STORED DATA START

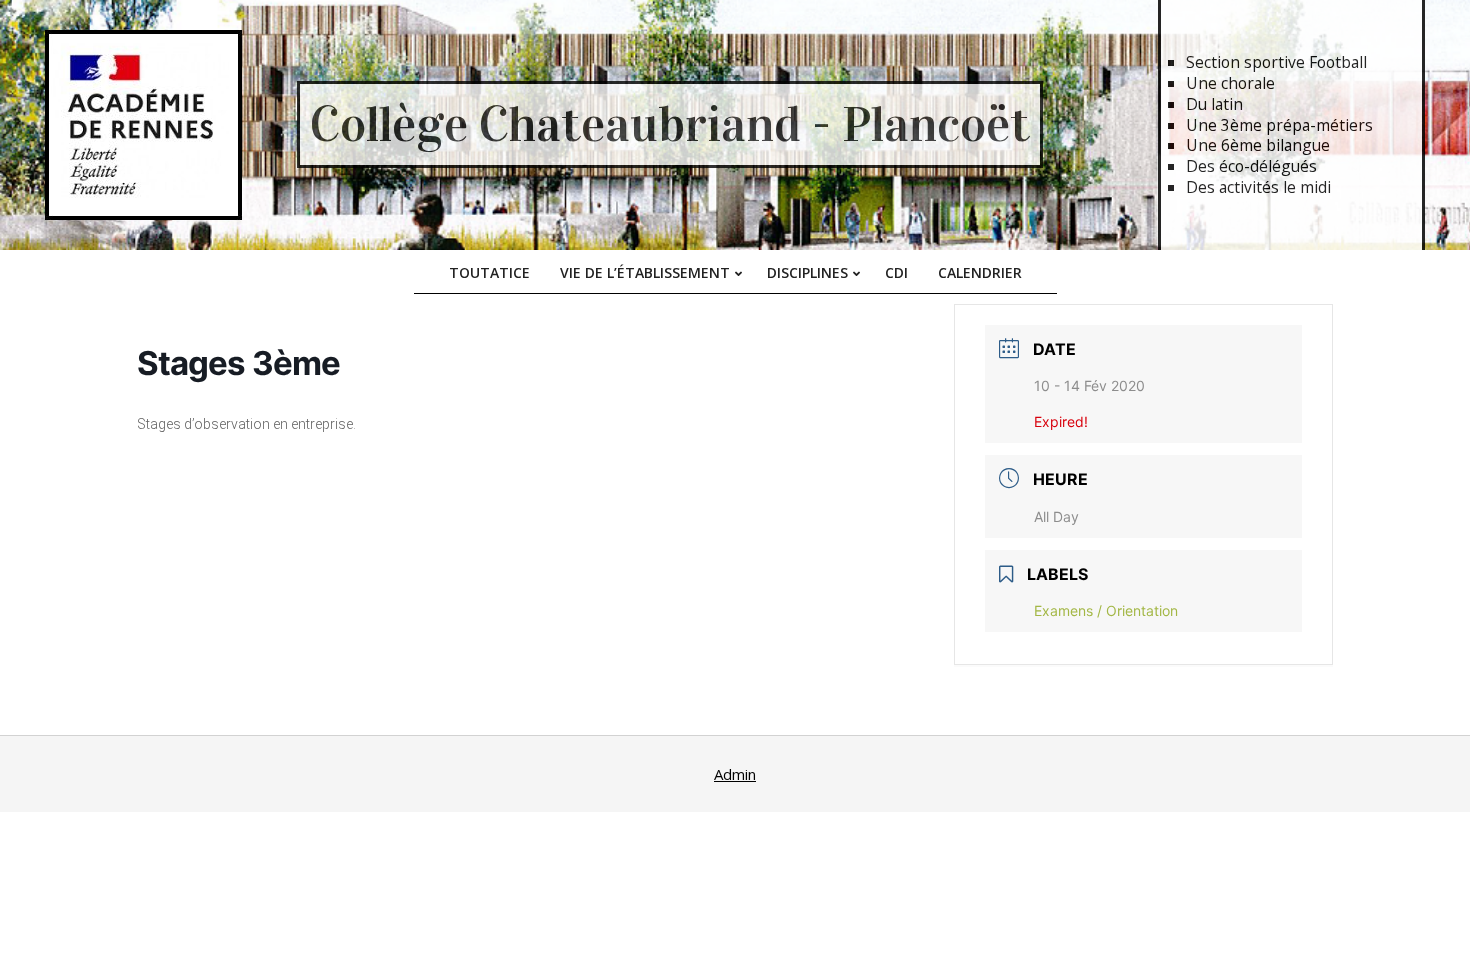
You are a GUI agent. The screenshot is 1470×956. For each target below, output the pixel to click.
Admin (735, 774)
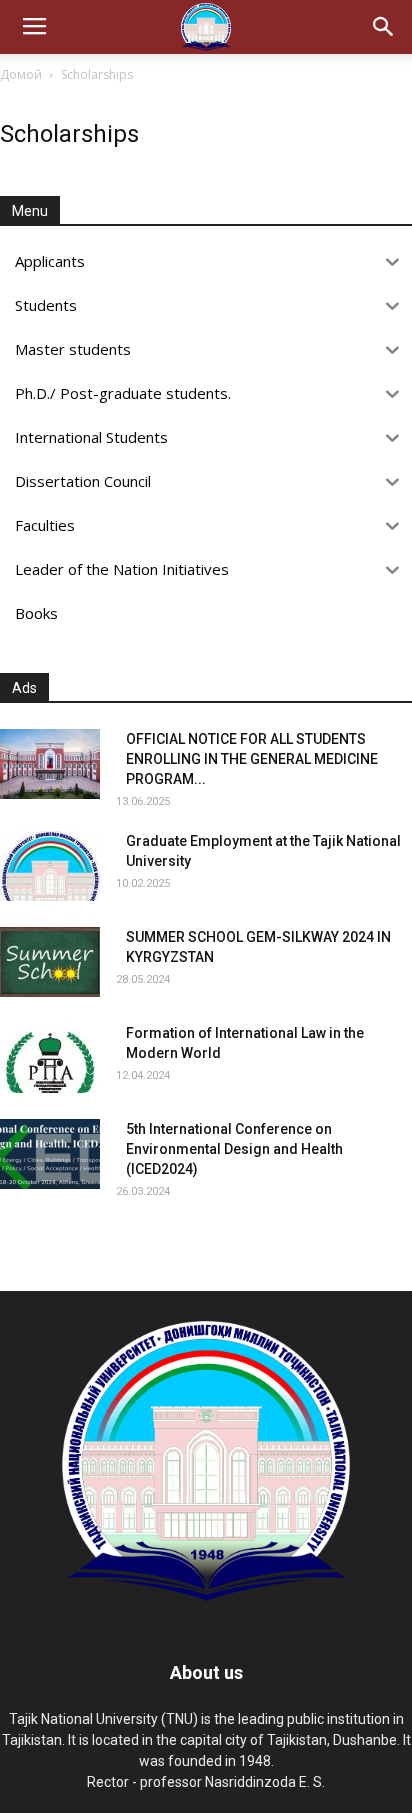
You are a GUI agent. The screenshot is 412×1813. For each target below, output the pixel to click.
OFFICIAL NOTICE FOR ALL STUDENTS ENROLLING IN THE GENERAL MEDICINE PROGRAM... (252, 759)
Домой (21, 74)
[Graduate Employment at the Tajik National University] (50, 866)
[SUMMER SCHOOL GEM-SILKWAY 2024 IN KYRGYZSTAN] (50, 962)
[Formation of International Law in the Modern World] (50, 1058)
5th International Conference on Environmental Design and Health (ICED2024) (234, 1149)
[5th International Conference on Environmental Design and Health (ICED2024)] (50, 1154)
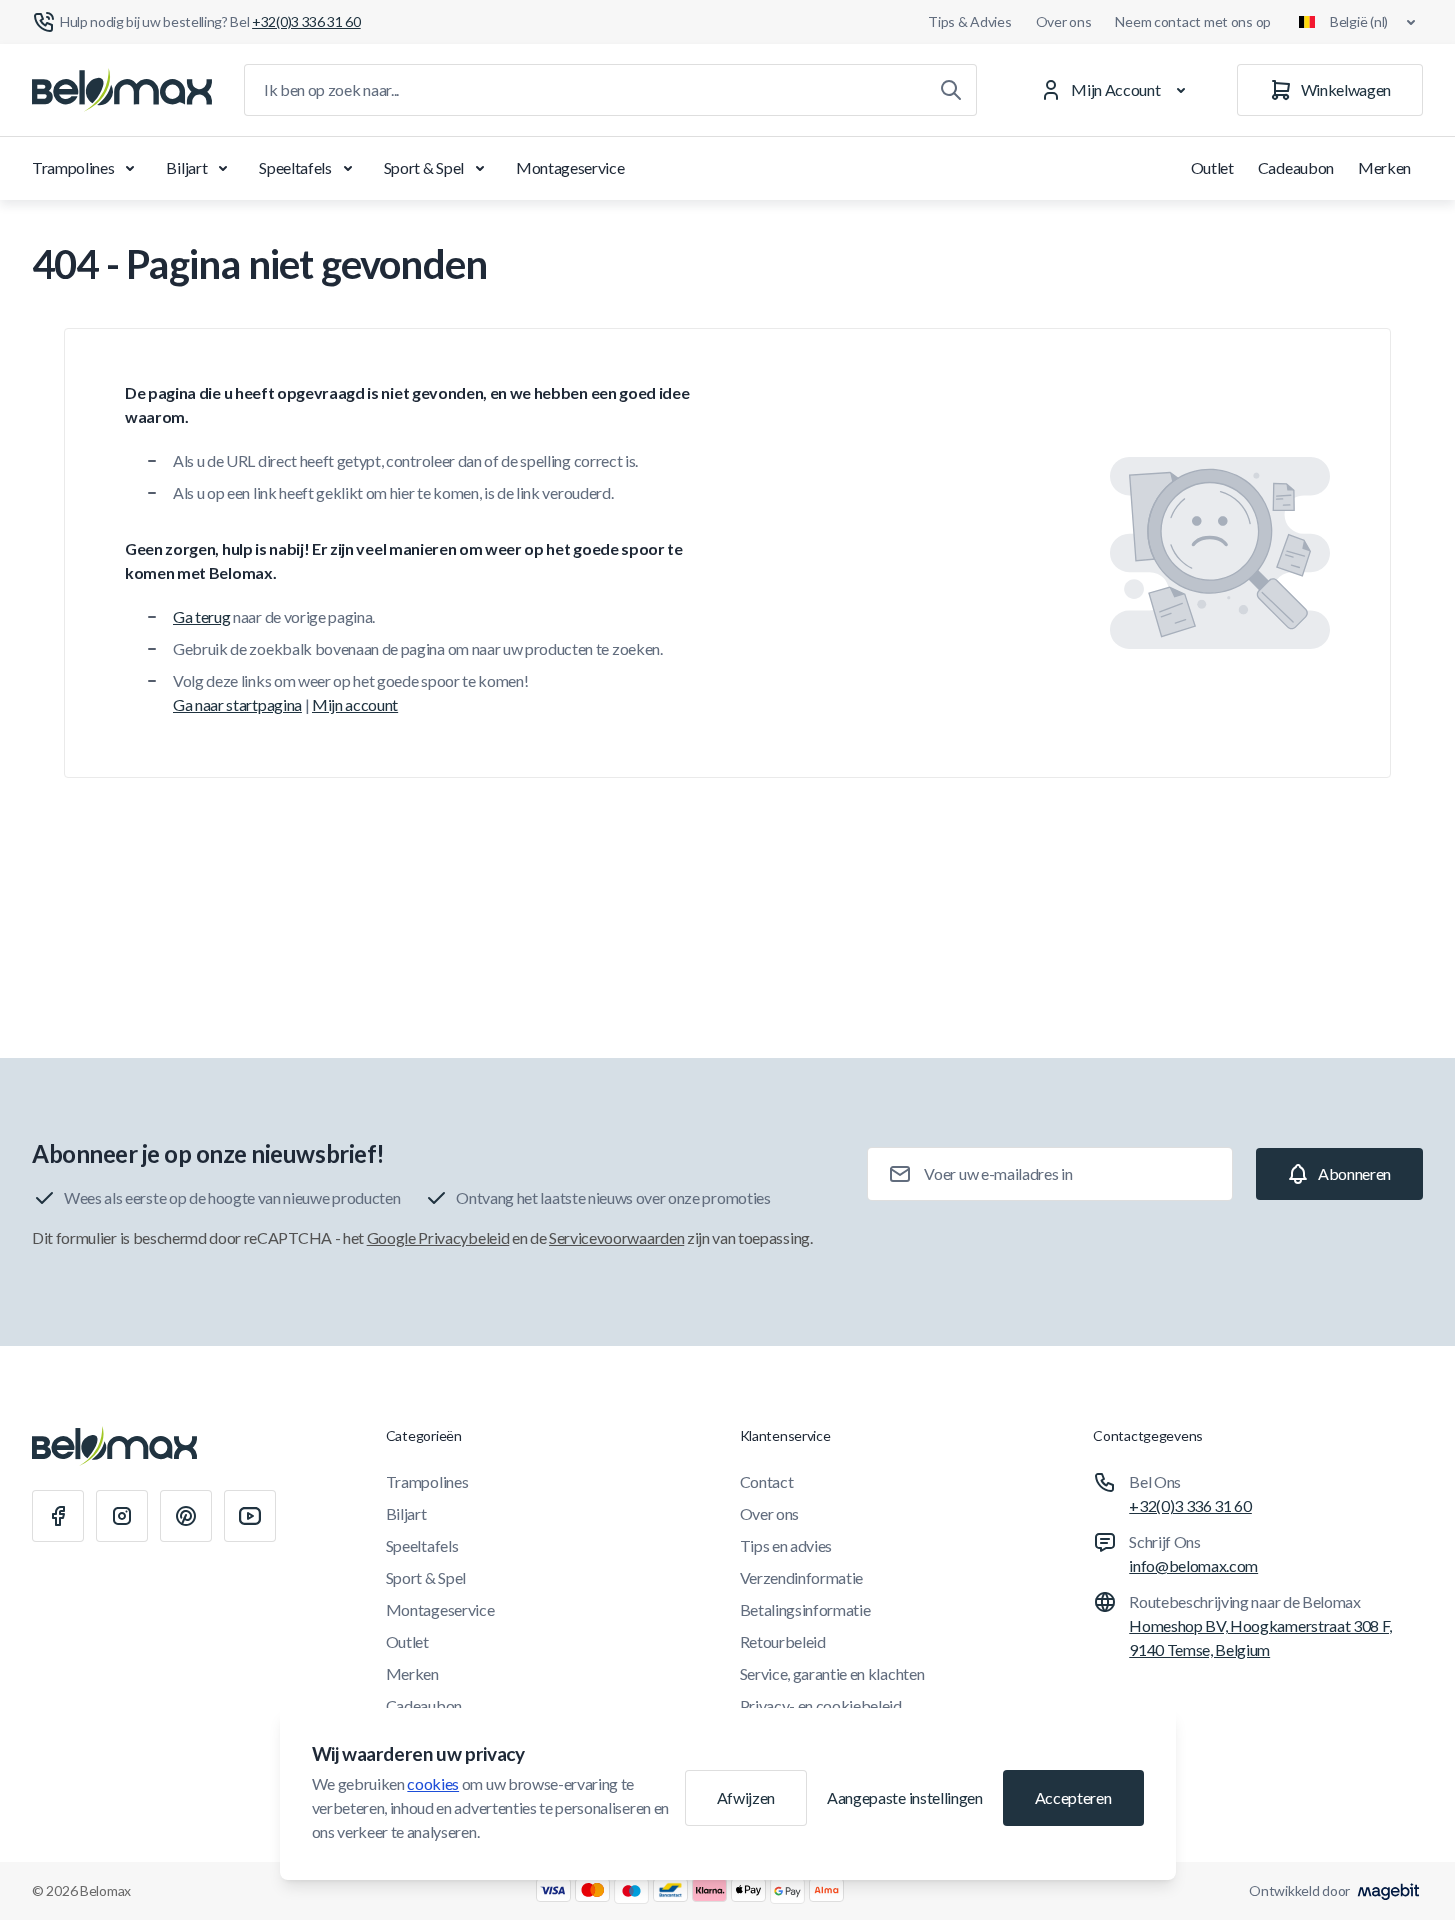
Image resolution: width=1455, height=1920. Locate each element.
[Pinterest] (186, 1516)
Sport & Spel (424, 167)
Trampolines (73, 167)
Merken (1384, 167)
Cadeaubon (1296, 167)
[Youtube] (250, 1516)
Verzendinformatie (802, 1577)
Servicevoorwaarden (616, 1237)
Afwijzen (746, 1797)
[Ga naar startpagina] (122, 90)
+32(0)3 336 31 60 (1190, 1505)
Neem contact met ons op (1193, 21)
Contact (767, 1481)
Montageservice (570, 167)
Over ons (1064, 21)
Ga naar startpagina (237, 704)
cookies (433, 1783)
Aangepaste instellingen (905, 1797)
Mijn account (355, 704)
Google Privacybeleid (438, 1237)
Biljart (186, 167)
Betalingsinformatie (805, 1609)
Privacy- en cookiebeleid (821, 1705)
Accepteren (1073, 1797)
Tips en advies (786, 1545)
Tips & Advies (969, 21)
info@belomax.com (1193, 1565)
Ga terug (201, 616)
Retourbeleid (783, 1641)
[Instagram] (122, 1516)
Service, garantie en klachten (832, 1673)
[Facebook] (58, 1516)
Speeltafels (295, 167)
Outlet (1212, 167)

STORED DATA END

*EXERCISE*.
Restate precisely, and with nothing added, the lines from the one with "Tips & Advies (969, 21)" through the final line of the material.

*ANSWER TO THIS PROBLEM*.
Tips & Advies (969, 21)
info@belomax.com (1193, 1565)
Ga terug (201, 616)
Retourbeleid (783, 1641)
[Instagram] (122, 1516)
Service, garantie en klachten (832, 1673)
[Facebook] (58, 1516)
Speeltafels (295, 167)
Outlet (1212, 167)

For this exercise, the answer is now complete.